Her gün onlarca kadının katledildiği, farklı alanlarda fiziksel ve psikolojik şiddete maruz kaldığı, devletin ve yargının ise bu sistemin koruyuculuğunu üstlendiği bir ortamda, kadınların direnişleri umut oluyor… Kapitalist sömürünün kadınların yaşamları üzerinde yarattığı ağır tahribatların sonuçlarıyla her gün daha fazla yüz yüze kaldığımız bu süreçte, kadınlar öncülüğünde gelişen kitlesel direnişler tarih yazıyor…

ZEYNEP AKGÜL
Ankara- 8 Mart 1857 tarihinde ABD'nin New York kentinde 40 bin dokuma işçisi daha iyi çalışma koşulları istemiyle bir tekstil fabrikasında greve başladı. Ancak polisin işçilere saldırması ve işçilerin fabrikaya kilitlenmesi, arkasından da çıkan yangında işçilerin fabrika önünde kurulan barikatlardan kaçamaması sonucunda 129 kadın işçi can verdi. İşçilerin cenaze törenine 10 bini aşkın kişi katıldı. 

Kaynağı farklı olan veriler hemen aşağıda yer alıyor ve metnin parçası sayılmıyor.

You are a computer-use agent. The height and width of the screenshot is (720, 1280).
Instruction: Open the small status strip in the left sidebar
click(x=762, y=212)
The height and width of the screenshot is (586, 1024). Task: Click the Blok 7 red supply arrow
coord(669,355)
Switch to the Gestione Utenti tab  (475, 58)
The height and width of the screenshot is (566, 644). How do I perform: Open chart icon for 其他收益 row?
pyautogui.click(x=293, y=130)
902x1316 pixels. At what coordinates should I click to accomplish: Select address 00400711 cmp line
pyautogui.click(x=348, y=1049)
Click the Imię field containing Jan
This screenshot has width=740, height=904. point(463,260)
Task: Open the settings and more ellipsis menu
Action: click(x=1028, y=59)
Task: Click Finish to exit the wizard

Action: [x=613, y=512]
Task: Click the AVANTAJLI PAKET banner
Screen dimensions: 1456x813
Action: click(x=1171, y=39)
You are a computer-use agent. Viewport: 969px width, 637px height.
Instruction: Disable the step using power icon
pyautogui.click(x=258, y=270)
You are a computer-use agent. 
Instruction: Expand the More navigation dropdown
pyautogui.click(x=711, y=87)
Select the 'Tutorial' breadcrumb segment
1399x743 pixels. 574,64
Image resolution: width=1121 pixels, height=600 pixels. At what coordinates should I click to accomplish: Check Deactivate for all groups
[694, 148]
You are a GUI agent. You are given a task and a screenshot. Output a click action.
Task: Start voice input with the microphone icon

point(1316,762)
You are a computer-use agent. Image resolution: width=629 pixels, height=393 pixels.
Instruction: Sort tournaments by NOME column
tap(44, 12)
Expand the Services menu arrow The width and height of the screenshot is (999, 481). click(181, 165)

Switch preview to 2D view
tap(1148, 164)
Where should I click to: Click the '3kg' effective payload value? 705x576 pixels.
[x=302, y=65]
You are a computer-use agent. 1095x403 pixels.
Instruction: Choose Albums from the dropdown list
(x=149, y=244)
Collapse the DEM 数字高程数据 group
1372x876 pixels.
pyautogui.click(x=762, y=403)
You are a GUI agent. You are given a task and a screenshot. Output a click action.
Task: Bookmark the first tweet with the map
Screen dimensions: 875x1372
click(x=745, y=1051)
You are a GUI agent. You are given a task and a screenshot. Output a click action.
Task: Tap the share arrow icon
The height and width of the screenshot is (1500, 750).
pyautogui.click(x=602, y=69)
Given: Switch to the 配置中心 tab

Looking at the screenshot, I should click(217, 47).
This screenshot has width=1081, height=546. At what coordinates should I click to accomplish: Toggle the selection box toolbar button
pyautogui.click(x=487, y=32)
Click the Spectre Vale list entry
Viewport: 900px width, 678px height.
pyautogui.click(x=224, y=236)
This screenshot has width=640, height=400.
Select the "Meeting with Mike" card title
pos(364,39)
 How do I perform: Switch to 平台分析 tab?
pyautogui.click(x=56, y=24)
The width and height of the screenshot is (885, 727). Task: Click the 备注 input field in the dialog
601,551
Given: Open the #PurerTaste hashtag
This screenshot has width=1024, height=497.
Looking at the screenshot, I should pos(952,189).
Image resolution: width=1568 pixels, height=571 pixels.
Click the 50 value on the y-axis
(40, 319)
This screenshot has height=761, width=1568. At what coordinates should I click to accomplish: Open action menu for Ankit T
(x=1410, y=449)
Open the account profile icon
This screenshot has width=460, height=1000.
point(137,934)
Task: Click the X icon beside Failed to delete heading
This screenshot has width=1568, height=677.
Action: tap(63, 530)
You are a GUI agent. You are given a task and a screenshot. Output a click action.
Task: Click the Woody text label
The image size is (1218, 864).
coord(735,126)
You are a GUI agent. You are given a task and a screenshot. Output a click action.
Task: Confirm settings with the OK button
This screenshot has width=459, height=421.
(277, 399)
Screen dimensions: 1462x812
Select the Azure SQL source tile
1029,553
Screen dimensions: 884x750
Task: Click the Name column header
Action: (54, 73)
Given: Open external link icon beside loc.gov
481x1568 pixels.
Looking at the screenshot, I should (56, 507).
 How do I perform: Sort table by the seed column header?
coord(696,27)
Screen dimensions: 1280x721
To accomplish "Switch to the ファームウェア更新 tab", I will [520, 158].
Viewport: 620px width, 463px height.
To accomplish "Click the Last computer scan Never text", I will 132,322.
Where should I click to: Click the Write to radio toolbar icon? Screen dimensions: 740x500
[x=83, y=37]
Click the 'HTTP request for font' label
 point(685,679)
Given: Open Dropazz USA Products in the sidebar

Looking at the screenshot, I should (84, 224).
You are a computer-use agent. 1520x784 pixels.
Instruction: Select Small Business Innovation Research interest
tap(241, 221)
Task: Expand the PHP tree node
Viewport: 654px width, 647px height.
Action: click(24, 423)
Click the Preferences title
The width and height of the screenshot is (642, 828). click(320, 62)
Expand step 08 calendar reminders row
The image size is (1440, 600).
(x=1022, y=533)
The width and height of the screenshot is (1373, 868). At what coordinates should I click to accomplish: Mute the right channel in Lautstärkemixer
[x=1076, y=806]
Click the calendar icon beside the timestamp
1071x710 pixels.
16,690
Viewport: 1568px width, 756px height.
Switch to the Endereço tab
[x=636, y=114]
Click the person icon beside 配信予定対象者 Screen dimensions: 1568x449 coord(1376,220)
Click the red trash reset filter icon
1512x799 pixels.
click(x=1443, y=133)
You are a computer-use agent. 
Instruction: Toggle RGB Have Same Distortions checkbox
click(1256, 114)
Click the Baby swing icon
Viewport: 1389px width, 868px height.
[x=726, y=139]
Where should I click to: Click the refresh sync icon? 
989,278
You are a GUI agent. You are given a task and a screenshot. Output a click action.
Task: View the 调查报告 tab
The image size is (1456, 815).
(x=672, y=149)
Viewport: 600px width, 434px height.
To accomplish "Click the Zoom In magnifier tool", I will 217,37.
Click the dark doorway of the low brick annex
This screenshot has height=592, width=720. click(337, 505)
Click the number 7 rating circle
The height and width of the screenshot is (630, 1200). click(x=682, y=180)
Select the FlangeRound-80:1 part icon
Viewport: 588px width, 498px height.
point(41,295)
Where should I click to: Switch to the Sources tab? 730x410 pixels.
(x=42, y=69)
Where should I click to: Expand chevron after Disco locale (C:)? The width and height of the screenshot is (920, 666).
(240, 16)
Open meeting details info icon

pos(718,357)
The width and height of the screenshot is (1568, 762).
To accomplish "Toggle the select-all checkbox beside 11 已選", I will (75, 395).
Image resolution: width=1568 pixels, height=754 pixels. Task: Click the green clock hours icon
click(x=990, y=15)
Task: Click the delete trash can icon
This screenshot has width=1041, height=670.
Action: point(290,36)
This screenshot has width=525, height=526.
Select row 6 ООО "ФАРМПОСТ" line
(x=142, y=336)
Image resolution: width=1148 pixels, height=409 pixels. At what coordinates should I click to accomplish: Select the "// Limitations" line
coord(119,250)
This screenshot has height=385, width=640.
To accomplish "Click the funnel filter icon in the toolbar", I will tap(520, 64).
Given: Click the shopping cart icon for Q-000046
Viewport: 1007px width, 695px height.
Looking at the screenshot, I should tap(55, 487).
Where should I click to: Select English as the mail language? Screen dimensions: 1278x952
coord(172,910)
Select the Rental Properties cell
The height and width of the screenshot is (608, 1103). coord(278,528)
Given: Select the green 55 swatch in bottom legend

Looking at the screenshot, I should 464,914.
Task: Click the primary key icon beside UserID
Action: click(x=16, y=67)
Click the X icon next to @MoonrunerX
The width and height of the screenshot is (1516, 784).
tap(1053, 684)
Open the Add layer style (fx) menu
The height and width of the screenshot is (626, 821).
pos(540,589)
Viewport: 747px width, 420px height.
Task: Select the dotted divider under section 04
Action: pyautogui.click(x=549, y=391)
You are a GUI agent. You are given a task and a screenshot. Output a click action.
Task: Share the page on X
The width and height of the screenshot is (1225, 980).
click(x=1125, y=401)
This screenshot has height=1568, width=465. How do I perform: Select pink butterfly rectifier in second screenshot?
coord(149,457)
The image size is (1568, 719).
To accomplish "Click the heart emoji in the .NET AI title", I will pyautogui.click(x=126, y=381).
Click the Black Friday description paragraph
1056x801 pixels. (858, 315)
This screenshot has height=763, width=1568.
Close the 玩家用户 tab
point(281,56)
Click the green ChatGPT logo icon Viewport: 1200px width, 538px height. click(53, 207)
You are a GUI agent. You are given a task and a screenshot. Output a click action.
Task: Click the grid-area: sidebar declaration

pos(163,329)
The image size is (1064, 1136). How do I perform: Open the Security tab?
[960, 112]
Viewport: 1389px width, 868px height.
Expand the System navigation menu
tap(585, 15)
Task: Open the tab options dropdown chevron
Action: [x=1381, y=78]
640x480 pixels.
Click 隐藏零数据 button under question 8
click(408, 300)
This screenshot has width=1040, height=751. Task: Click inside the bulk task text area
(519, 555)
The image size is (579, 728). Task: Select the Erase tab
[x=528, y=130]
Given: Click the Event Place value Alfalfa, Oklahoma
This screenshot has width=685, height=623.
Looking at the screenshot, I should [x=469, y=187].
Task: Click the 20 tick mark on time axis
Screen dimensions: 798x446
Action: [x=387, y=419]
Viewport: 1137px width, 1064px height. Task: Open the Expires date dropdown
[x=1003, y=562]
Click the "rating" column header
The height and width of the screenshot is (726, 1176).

26 - 27 Ağustos 1910 tarihinde Danimarka'nın Kopenhag kentinde II. Enternasyonal’e bağlı kadınlar toplantısında (Uluslararası Sosyalist Kadınlar Konferansı) Almanya Sosyal Demokrat Partisi önderlerinden Clara Zetkin, 8 Mart 1857 tarihindeki tekstil fabrikası yangınında ölen kadın işçiler anısına 8 Mart'ın “Internationaler Frauentag” (International Women's Day - Dünya Kadınlar Günü) olarak anılması önerisini getirdi ve öneri oybirliğiyle kabul edildi.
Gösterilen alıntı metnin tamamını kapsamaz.